16 Oct 2018 Evaluate

Expressing concerns over economic growth, global rating agency Moody’s Investors Service in its latest report has stated that non-bank financial companies (NBFCs) are likely to be impacted significantly if the liquidity situation in the country's capital markets, triggered by Infrastructure Leasing & Financial Services (IL&FS) default, continues to remain tight. Also, this will be negative for the broader economy and structured finance sector. Infrastructure Leasing & Financial Services (IL&FS) and its subsidiaries are facing liquidity crisis and has defaulted on debt repayment. The default by IL&FS has also impacted other NBFCs and also mutual fund players.

According to the report, liquidity tightness could lead to sharply higher financing costs for Non-bank financial institutions (NBFIs), or even difficulty in rolling over their liabilities, because these companies have relied heavily on market borrowing to fund asset growth. Any effects on the NBFIs will spill over to the broader economy mainly through the credit channel because NBFIs are a material provider of credit for the economy, with outstanding loans/Gross Domestic Product (GDP) at end March 2018 registering 13% versus banking system loans/GDP of 52%.

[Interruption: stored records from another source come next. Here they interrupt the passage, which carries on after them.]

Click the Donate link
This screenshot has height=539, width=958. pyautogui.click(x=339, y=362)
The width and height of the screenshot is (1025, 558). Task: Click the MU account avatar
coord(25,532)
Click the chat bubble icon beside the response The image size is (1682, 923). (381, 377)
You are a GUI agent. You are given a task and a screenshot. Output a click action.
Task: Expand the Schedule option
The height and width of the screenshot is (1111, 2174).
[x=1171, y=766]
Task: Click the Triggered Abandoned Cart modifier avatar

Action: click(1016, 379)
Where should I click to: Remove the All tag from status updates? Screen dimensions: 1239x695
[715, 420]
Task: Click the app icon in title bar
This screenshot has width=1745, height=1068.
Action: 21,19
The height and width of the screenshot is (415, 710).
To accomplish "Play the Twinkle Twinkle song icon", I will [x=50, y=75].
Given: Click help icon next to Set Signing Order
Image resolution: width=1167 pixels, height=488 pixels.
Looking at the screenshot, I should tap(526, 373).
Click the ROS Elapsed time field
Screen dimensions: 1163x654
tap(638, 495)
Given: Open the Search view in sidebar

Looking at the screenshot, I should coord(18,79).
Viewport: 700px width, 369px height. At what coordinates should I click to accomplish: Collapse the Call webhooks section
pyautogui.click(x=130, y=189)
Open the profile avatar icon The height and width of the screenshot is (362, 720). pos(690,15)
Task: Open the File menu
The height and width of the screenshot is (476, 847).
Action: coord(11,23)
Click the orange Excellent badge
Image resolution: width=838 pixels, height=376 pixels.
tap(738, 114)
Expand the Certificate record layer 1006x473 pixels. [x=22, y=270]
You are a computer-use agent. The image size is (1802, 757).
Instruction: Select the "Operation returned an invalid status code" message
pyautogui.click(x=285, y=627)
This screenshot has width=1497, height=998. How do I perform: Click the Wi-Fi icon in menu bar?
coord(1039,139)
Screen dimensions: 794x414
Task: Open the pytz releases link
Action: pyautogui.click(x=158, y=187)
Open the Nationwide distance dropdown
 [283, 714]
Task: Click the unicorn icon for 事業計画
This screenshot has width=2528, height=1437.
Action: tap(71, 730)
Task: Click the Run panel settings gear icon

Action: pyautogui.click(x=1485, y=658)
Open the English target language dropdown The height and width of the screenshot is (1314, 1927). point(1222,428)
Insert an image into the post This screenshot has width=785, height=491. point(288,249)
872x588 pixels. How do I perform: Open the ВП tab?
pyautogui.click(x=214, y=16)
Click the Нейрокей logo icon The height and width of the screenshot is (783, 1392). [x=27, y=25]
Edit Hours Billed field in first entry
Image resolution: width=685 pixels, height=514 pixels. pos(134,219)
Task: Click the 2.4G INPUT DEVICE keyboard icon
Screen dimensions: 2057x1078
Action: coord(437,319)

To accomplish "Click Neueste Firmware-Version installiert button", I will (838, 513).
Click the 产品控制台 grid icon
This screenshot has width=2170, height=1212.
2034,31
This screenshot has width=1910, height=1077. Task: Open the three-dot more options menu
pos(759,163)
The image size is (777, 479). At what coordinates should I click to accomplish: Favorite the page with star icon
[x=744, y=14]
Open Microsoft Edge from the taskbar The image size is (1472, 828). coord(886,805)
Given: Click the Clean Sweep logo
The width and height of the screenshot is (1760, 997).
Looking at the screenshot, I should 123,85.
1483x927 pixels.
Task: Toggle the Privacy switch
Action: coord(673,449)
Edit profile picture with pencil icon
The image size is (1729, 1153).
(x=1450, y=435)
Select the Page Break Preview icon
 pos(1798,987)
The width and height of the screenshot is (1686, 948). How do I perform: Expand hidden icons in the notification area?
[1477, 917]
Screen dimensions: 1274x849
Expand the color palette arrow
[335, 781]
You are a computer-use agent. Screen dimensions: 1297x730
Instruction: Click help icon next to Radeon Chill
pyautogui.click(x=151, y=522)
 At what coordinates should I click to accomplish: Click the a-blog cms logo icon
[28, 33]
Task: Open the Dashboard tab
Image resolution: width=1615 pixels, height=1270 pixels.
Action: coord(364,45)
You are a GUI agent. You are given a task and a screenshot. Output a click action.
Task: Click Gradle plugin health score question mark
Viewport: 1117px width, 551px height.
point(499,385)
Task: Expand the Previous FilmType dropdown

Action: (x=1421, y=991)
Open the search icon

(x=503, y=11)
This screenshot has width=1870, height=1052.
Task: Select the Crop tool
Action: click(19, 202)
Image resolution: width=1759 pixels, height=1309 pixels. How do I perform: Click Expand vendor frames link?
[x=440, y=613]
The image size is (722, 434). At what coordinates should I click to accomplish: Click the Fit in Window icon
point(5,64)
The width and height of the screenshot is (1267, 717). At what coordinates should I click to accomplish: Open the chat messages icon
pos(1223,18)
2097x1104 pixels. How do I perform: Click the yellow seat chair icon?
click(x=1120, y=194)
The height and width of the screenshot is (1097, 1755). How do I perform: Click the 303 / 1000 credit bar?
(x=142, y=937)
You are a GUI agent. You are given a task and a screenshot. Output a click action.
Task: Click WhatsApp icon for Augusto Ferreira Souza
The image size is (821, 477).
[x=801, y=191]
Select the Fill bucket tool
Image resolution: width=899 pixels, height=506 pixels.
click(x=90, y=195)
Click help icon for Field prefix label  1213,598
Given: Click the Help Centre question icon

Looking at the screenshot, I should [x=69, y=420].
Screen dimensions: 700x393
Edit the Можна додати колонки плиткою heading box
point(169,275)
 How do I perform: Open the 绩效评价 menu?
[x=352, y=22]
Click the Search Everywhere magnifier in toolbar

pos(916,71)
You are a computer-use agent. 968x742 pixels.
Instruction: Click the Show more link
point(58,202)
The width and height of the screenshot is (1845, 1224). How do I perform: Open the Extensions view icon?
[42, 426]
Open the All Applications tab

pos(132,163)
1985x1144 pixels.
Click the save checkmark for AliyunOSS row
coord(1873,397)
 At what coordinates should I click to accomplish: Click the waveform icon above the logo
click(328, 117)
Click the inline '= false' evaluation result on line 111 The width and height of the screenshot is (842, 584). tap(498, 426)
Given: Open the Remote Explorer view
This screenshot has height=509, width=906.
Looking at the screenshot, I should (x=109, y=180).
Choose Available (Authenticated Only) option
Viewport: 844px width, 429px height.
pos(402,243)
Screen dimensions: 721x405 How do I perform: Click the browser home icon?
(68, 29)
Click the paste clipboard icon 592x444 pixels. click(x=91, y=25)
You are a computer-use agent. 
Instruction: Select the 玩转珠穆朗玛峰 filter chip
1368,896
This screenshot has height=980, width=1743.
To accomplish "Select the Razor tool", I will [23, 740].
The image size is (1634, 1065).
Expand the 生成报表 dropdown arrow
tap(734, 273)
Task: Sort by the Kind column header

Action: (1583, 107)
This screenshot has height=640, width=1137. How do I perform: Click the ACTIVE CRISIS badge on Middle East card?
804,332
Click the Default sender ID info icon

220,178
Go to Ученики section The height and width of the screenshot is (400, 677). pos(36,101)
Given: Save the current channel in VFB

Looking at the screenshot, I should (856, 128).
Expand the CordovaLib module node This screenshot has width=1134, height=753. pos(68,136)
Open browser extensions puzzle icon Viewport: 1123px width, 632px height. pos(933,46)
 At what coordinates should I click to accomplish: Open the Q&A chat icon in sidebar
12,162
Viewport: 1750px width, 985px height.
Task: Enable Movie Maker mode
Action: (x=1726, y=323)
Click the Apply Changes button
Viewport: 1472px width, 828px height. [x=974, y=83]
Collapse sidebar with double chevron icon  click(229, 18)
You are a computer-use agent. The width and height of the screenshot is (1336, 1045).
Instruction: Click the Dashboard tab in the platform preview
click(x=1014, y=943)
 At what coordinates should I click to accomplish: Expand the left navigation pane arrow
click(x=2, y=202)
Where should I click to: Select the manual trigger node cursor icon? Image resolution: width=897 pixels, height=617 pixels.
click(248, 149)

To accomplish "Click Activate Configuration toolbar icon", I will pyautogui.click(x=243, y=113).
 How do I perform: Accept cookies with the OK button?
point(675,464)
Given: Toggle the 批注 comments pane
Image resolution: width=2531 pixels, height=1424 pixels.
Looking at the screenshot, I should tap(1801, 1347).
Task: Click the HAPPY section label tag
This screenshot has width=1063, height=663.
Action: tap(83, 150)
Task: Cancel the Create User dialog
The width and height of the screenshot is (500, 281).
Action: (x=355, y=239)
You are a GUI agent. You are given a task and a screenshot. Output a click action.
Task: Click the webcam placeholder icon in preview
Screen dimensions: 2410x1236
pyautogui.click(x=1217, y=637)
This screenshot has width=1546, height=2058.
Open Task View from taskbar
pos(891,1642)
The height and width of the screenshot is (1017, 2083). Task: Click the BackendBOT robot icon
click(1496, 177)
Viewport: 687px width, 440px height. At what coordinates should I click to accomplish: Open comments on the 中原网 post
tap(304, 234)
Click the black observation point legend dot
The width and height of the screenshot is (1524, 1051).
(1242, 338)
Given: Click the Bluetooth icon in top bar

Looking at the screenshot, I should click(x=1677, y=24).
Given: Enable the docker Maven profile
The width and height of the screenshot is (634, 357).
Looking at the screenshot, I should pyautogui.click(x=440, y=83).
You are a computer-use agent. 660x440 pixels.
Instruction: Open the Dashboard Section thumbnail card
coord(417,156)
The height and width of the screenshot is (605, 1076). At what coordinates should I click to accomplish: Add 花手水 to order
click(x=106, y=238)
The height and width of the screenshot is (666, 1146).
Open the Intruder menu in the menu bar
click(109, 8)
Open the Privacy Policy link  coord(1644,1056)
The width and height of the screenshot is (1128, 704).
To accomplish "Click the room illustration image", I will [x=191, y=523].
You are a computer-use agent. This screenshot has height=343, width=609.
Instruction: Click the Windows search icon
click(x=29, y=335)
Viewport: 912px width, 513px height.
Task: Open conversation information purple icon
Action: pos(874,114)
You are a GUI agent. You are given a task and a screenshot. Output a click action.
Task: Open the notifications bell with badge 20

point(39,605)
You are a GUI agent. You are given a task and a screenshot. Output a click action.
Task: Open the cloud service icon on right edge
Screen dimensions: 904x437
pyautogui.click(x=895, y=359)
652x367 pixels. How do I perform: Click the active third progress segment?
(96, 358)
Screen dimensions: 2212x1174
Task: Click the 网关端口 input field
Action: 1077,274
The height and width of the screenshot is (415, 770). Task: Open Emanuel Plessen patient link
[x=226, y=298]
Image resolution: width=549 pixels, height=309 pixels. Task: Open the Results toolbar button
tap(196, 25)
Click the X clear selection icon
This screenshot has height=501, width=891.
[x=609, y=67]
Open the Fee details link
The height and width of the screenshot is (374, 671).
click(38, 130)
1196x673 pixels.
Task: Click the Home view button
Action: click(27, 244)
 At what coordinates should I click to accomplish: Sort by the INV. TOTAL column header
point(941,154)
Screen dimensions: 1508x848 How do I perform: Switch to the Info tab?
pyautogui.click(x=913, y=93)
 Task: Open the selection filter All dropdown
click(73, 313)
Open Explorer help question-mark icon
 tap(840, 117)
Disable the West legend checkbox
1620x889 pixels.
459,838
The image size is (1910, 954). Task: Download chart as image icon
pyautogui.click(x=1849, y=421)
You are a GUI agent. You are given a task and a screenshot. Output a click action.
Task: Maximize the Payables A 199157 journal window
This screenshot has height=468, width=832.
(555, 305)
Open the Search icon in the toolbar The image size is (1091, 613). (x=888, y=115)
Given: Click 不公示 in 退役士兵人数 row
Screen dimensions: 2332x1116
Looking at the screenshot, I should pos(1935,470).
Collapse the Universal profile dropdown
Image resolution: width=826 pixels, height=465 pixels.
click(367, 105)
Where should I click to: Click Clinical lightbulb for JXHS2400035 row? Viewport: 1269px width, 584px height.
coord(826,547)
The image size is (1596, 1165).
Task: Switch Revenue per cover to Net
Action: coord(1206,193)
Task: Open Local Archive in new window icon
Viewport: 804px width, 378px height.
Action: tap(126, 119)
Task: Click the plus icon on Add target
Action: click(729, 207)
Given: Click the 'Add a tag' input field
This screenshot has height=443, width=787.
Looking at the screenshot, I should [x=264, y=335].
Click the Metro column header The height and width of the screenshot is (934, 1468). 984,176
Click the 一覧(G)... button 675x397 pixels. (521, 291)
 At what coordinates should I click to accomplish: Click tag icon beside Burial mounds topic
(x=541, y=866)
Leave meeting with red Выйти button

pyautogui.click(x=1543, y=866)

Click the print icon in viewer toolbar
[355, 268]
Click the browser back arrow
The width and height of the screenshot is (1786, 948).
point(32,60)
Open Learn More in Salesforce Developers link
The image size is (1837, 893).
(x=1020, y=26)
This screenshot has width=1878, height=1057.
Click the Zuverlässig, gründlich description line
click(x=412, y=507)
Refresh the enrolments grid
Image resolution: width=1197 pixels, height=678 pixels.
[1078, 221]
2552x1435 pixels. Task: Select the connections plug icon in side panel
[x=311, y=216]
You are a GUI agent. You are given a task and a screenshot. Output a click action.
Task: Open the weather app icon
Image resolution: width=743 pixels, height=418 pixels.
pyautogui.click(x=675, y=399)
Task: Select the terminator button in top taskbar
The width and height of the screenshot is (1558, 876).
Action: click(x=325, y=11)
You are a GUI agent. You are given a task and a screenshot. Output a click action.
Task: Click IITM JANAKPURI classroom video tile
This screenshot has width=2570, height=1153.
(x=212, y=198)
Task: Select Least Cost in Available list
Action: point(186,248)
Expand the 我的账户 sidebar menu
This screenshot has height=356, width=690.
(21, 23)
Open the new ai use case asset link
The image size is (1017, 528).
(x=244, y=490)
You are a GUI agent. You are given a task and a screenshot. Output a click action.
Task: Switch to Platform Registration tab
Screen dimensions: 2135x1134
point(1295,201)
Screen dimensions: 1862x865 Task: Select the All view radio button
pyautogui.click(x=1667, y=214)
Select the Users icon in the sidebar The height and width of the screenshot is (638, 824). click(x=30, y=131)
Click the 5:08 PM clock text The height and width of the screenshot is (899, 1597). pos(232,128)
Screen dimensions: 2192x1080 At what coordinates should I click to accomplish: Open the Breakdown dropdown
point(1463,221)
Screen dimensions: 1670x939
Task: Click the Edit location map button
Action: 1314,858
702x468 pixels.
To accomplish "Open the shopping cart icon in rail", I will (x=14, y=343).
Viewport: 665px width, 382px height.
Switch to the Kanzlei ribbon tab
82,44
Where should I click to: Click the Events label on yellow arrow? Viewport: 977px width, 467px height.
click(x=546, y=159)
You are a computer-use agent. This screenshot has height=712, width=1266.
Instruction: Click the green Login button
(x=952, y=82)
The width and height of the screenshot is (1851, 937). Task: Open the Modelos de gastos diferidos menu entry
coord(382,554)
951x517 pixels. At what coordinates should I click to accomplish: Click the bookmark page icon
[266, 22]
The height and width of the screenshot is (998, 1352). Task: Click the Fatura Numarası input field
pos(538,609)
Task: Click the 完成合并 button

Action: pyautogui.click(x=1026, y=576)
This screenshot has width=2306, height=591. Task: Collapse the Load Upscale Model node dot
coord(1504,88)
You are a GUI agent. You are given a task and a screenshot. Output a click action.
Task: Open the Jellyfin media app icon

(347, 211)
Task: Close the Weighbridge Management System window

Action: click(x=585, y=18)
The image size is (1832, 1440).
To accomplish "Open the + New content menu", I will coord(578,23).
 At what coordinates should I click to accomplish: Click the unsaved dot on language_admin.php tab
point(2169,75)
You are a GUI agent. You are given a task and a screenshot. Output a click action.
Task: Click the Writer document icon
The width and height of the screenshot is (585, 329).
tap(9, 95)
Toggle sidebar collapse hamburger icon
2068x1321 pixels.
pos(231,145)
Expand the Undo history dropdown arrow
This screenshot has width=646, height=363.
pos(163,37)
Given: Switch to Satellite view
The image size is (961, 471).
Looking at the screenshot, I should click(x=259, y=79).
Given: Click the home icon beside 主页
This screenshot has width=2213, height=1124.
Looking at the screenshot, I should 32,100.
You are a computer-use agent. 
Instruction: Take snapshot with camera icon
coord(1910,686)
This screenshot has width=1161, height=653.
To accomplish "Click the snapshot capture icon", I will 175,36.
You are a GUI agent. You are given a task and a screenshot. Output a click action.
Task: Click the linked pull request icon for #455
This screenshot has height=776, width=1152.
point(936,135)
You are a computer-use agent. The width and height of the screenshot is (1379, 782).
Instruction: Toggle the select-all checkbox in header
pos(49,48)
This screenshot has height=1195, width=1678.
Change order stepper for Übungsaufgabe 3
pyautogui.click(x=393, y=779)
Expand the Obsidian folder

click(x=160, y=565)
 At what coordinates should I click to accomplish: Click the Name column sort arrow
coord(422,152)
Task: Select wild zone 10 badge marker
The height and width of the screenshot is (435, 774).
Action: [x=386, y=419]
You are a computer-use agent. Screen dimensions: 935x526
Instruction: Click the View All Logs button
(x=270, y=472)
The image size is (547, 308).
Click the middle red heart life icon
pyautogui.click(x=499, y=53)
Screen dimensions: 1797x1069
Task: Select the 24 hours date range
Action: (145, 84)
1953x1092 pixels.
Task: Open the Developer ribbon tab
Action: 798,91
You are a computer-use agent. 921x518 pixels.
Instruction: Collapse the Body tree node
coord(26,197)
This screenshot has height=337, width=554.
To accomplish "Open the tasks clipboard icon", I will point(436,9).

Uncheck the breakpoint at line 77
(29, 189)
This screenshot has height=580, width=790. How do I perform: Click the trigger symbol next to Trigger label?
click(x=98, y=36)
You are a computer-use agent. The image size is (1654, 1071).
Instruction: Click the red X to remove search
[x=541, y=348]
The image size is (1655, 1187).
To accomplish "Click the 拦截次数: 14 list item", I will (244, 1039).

As a result, Moody’s said a slowdown in credit growth provided by NBFIs will dampen overall consumption and economic growth. The report said NBFIs' liquidity management practices suggests that these companies are capable of coping with multi-week liquidity distress, but a prolonged period of liquidity stress will severely weaken the NBFIs' credit standings. It added that there will not be a significant impact on the credit quality of the country's structured finance sector, nor performance of asset-backed securities (ABS).